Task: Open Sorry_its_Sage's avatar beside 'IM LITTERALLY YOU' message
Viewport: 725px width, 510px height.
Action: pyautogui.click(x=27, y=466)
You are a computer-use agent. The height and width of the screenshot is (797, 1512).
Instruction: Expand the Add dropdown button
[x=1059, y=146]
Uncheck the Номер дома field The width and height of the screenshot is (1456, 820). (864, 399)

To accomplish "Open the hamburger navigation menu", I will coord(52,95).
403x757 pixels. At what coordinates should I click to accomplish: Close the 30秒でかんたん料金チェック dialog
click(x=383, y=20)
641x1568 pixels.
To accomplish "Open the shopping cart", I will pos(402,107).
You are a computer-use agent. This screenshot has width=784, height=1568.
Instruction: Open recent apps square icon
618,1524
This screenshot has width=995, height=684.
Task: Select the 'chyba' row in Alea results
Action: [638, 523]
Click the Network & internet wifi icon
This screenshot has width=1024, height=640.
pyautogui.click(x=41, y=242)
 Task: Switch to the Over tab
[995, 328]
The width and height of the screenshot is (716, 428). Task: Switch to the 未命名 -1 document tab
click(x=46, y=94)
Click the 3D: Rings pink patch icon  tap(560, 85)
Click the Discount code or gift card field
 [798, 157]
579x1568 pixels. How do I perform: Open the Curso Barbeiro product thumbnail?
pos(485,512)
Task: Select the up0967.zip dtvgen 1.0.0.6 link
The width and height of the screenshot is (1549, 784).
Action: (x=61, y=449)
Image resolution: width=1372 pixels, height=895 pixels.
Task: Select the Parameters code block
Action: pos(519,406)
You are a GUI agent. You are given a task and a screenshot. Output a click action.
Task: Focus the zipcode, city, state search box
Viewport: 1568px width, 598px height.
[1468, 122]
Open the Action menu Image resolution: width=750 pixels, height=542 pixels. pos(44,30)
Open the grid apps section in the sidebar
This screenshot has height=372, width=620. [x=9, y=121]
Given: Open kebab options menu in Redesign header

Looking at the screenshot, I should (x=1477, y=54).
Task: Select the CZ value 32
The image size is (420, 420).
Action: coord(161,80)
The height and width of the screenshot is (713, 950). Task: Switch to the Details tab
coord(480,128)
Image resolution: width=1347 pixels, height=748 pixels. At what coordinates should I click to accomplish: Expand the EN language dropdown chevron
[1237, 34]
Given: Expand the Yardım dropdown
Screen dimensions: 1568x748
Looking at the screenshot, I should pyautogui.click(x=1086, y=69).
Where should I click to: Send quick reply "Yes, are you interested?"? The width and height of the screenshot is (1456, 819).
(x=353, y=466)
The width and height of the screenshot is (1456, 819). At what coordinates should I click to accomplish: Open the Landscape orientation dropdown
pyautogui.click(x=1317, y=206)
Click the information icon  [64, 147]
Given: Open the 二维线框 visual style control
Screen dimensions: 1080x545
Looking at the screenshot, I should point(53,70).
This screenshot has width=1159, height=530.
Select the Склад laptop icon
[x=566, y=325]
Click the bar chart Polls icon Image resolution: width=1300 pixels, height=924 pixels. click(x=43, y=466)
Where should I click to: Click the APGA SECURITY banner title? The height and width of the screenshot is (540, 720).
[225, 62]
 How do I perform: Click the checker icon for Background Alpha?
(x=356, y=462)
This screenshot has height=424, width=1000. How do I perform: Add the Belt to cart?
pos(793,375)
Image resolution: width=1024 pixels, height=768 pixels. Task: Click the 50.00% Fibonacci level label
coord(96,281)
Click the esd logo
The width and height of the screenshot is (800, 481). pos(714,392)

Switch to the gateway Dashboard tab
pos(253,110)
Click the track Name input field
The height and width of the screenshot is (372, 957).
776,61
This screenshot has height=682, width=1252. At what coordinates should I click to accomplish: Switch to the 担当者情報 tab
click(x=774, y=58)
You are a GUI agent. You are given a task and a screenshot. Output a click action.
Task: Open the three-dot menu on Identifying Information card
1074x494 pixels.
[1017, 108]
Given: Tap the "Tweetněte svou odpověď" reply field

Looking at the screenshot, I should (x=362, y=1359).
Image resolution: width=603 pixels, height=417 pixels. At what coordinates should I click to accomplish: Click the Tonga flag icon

--------------------

WHAT NEEDS TO BE DONE >> Lay out every line of the entries above as a JSON list of strings, one string per line, omitting blank lines.

FINISHED EXERCISE >>
[
  "Task: Open Sorry_its_Sage's avatar beside 'IM LITTERALLY YOU' message",
  "Viewport: 725px width, 510px height.",
  "Action: pyautogui.click(x=27, y=466)",
  "You are a computer-use agent. The height and width of the screenshot is (797, 1512).",
  "Instruction: Expand the Add dropdown button",
  "[x=1059, y=146]",
  "Uncheck the Номер дома field The width and height of the screenshot is (1456, 820). (864, 399)",
  "To accomplish \"Open the hamburger navigation menu\", I will coord(52,95).",
  "403x757 pixels. At what coordinates should I click to accomplish: Close the 30秒でかんたん料金チェック dialog",
  "click(x=383, y=20)",
  "641x1568 pixels.",
  "To accomplish \"Open the shopping cart\", I will pos(402,107).",
  "You are a computer-use agent. This screenshot has width=784, height=1568.",
  "Instruction: Open recent apps square icon",
  "618,1524",
  "This screenshot has width=995, height=684.",
  "Task: Select the 'chyba' row in Alea results",
  "Action: [638, 523]",
  "Click the Network & internet wifi icon",
  "This screenshot has width=1024, height=640.",
  "pyautogui.click(x=41, y=242)",
  " Task: Switch to the Over tab",
  "[995, 328]",
  "The width and height of the screenshot is (716, 428). Task: Switch to the 未命名 -1 document tab",
  "click(x=46, y=94)",
  "Click the 3D: Rings pink patch icon  tap(560, 85)",
  "Click the Discount code or gift card field",
  " [798, 157]",
  "579x1568 pixels. How do I perform: Open the Curso Barbeiro product thumbnail?",
  "pos(485,512)",
  "Task: Select the up0967.zip dtvgen 1.0.0.6 link",
  "The width and height of the screenshot is (1549, 784).",
  "Action: (x=61, y=449)",
  "Image resolution: width=1372 pixels, height=895 pixels.",
  "Task: Select the Parameters code block",
  "Action: pos(519,406)",
  "You are a GUI agent. You are given a task and a screenshot. Output a click action.",
  "Task: Focus the zipcode, city, state search box",
  "Viewport: 1568px width, 598px height.",
  "[1468, 122]",
  "Open the Action menu Image resolution: width=750 pixels, height=542 pixels. pos(44,30)",
  "Open the grid apps section in the sidebar",
  "This screenshot has height=372, width=620. [x=9, y=121]",
  "Given: Open kebab options menu in Redesign header",
  "Looking at the screenshot, I should (x=1477, y=54).",
  "Task: Select the CZ value 32",
  "The image size is (420, 420).",
  "Action: coord(161,80)",
  "The height and width of the screenshot is (713, 950). Task: Switch to the Details tab",
  "coord(480,128)",
  "Image resolution: width=1347 pixels, height=748 pixels. At what coordinates should I click to accomplish: Expand the EN language dropdown chevron",
  "[1237, 34]",
  "Given: Expand the Yardım dropdown",
  "Screen dimensions: 1568x748",
  "Looking at the screenshot, I should pyautogui.click(x=1086, y=69).",
  "Where should I click to: Send quick reply \"Yes, are you interested?\"? The width and height of the screenshot is (1456, 819).",
  "(x=353, y=466)",
  "The width and height of the screenshot is (1456, 819). At what coordinates should I click to accomplish: Open the Landscape orientation dropdown",
  "pyautogui.click(x=1317, y=206)",
  "Click the information icon  [64, 147]",
  "Given: Open the 二维线框 visual style control",
  "Screen dimensions: 1080x545",
  "Looking at the screenshot, I should point(53,70).",
  "This screenshot has width=1159, height=530.",
  "Select the Склад laptop icon",
  "[x=566, y=325]",
  "Click the bar chart Polls icon Image resolution: width=1300 pixels, height=924 pixels. click(x=43, y=466)",
  "Where should I click to: Click the APGA SECURITY banner title? The height and width of the screenshot is (540, 720).",
  "[225, 62]",
  " How do I perform: Click the checker icon for Background Alpha?",
  "(x=356, y=462)",
  "This screenshot has height=424, width=1000. How do I perform: Add the Belt to cart?",
  "pos(793,375)",
  "Image resolution: width=1024 pixels, height=768 pixels. Task: Click the 50.00% Fibonacci level label",
  "coord(96,281)",
  "Click the esd logo",
  "The width and height of the screenshot is (800, 481). pos(714,392)",
  "Switch to the gateway Dashboard tab",
  "pos(253,110)",
  "Click the track Name input field",
  "The height and width of the screenshot is (372, 957).",
  "776,61",
  "This screenshot has height=682, width=1252. At what coordinates should I click to accomplish: Switch to the 担当者情報 tab",
  "click(x=774, y=58)",
  "You are a GUI agent. You are given a task and a screenshot. Output a click action.",
  "Task: Open the three-dot menu on Identifying Information card",
  "1074x494 pixels.",
  "[1017, 108]",
  "Given: Tap the \"Tweetněte svou odpověď\" reply field",
  "Looking at the screenshot, I should (x=362, y=1359).",
  "Image resolution: width=603 pixels, height=417 pixels. At what coordinates should I click to accomplish: Click the Tonga flag icon"
]